What is required
The expected answer is a copy of every line in the listing that has the word "computer".

Data under study
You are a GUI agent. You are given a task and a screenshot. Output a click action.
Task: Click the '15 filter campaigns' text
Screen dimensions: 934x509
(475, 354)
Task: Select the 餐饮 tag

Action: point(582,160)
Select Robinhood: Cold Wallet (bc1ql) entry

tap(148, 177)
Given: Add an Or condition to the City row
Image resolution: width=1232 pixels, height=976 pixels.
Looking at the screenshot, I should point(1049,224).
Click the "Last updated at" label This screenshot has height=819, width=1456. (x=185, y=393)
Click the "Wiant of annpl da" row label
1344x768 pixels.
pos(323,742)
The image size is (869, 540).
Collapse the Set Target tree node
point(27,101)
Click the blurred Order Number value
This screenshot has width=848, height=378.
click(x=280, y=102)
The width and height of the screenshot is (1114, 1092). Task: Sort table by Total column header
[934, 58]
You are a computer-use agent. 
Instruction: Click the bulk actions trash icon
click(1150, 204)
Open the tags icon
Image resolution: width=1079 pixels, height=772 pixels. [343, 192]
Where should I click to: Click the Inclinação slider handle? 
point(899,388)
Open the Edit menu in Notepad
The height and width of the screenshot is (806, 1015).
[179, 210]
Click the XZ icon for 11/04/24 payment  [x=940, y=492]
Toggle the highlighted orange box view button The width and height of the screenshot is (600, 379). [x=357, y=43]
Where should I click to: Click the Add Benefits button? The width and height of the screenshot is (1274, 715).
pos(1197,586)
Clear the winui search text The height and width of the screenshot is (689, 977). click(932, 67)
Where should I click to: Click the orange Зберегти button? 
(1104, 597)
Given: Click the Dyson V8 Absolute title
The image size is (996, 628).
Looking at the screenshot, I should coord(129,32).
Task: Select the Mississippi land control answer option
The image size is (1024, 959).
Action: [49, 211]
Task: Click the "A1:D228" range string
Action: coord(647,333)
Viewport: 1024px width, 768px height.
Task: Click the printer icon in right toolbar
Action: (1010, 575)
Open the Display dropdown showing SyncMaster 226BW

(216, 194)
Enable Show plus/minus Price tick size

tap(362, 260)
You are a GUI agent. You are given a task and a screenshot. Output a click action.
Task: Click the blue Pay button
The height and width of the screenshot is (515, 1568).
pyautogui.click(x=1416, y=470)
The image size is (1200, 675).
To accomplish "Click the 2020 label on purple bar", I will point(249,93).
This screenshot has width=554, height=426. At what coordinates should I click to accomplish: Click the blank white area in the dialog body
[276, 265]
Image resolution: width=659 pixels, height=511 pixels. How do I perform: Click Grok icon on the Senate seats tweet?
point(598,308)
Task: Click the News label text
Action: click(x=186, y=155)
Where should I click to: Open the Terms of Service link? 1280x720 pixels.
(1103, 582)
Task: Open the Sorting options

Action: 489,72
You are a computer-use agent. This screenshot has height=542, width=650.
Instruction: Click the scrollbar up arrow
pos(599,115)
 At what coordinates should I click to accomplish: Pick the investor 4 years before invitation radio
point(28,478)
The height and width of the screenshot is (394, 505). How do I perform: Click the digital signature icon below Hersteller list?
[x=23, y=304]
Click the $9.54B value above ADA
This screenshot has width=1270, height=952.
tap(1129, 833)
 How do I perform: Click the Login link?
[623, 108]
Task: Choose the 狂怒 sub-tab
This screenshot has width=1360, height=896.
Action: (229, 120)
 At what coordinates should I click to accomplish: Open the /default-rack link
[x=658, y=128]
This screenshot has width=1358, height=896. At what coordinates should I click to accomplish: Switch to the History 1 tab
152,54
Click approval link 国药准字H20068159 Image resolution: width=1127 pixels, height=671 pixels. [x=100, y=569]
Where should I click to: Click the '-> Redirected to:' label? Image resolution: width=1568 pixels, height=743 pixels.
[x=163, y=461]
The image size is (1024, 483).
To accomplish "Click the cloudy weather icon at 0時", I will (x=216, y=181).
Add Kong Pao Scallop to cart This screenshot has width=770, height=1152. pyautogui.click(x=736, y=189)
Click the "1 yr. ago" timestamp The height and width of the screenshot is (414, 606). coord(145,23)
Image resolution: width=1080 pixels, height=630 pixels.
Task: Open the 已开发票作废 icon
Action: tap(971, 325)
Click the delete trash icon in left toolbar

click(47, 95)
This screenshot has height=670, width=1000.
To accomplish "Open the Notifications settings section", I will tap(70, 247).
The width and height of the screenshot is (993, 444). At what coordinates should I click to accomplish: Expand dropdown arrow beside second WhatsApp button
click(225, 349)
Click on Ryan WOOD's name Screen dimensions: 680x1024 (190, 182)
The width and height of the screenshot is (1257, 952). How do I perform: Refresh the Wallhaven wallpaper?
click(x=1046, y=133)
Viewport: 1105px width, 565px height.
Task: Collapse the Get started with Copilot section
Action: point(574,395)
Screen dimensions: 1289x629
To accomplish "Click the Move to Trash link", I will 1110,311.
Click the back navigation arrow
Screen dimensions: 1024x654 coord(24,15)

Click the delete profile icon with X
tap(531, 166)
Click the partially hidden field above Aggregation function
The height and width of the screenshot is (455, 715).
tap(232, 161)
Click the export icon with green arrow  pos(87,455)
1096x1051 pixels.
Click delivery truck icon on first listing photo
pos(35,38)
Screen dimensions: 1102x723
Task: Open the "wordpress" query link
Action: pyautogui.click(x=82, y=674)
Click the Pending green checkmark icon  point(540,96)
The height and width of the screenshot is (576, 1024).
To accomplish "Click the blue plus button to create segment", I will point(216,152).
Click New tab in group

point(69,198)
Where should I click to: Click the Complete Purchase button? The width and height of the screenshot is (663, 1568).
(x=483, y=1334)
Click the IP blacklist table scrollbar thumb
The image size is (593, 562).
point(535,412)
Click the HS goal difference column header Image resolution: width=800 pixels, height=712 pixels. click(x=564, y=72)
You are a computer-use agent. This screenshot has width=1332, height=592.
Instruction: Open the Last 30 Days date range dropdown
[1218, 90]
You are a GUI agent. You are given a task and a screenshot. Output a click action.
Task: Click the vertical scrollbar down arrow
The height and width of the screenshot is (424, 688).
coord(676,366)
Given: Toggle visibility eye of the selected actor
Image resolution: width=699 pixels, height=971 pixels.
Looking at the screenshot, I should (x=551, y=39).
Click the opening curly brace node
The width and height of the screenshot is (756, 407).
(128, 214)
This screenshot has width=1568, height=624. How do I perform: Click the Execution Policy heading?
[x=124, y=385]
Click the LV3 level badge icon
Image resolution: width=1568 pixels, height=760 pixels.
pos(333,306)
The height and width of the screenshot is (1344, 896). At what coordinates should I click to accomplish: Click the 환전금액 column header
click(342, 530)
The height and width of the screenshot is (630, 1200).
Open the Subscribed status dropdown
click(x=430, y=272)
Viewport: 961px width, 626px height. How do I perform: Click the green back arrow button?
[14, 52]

Answer to the problem
You are a computer-use agent. 
You are a computer-use agent. This screenshot has height=542, width=650.
You are a computer-use agent. This screenshot has width=1332, height=592.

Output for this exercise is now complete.